Copy out the lines without any changes, from the line with "Open the PostgreSQL" to the line with "pos(1482,146)", including both of those lines.

[Extracted material start]

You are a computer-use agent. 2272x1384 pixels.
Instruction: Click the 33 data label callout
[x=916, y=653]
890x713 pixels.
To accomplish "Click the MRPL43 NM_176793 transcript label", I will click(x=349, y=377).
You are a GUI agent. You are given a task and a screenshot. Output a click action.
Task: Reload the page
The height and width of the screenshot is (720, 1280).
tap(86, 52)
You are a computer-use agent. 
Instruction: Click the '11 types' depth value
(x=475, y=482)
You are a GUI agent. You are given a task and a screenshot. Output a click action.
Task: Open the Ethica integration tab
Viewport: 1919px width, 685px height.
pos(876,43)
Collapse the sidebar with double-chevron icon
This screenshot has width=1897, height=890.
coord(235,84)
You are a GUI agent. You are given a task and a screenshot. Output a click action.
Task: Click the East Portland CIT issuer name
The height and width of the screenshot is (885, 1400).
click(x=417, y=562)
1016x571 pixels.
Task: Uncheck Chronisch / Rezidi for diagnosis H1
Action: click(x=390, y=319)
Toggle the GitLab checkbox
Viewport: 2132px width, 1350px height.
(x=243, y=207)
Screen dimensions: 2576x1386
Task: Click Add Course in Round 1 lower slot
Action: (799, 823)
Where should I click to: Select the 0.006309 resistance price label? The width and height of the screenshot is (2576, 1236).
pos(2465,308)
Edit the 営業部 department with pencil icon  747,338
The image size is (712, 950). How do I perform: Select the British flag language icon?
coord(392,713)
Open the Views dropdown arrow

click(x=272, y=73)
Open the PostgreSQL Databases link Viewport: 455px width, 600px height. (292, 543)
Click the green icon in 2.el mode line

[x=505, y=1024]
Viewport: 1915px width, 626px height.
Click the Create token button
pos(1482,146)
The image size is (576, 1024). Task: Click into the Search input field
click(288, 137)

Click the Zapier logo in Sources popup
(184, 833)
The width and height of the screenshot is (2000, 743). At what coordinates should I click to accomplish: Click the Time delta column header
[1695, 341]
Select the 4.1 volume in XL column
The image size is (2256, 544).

[Extracted material end]

- _Full response_
Open the PostgreSQL Databases link Viewport: 455px width, 600px height. (292, 543)
Click the green icon in 2.el mode line

[x=505, y=1024]
Viewport: 1915px width, 626px height.
Click the Create token button
pos(1482,146)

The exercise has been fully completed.